第3524日目 〈美人薄命 ──その医師去りしあと。〉 [日々の思い・独り言]

 いまこれを書くため倩往時を振り返っているが、どうしてもその人の姓を思い出すことができないでいる。短時間ながらかつては週1,月1ペースで顔を合わせていた人。多からずとも少なからずの恩を抱いている人。にもかかわらず──である。
 思えば兆候はあったのかもしれぬ。7月、普段と違って医服に非ず、喪服の如し。9月、診察で赴けば体調不良とて欠勤で、その週のローテーション表に名前はなく。10月、理由は定かならねど退職されており、担当患者は皆々該科の副部長に診ていただくことに。最後にお見掛けしたのはなぜか、地元の区役所であった。
 咨、記憶力が良いとは哀しい出来事を、淋しい気持を、いつまでも忘れられずにいる、ということなのだね。難をいえば、これが仕事に一向活かされぬことか。まぁ、それはさておき。
 あの方なかりせば、涙腺の問題の発見、適切なる治療、視野の回復はあり得なかった。むろん、他の医師でも同じだったろう。が、決定的に他と異なったのは、目を合わせてこちらの話を聞いてくれること、ちゃんとこちらを見て話してくれること、だった。

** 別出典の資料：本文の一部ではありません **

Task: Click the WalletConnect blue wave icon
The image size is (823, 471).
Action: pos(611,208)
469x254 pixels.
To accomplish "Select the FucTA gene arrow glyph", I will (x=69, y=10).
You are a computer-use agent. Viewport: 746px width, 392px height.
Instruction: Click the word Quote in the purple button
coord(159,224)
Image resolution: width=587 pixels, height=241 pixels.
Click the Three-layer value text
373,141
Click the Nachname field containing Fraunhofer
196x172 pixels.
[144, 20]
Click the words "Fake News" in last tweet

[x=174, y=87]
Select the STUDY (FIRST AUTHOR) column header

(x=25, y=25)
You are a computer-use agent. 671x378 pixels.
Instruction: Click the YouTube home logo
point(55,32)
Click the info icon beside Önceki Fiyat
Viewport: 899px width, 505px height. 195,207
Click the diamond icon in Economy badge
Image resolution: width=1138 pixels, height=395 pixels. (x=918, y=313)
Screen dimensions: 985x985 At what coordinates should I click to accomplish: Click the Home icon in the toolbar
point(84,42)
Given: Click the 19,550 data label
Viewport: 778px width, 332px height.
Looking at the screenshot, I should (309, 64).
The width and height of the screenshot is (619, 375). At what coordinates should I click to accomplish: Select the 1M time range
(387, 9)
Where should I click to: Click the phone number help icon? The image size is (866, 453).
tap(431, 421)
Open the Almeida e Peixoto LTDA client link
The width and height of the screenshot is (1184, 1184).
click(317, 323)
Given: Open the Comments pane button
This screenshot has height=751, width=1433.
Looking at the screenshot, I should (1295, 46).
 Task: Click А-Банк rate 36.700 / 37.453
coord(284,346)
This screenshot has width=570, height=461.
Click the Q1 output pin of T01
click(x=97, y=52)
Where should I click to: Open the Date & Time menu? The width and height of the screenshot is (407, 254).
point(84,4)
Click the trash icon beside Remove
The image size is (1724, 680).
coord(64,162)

 ずいぶんと若い医師であったので様々苦労を抱え、己が不明に至らなさを思うこと、あったやもしれぬ。それでもふしぎと全幅の信頼を寄すことのできたのは、患者と向き合う態度に誠実さと謙虚さを感じ、好感を抱いたがためであった(もう1つだけコッソリ話せば、うむ、その涼やかな目許がかつて一緒に仕事をした人と似ていたんだよ)。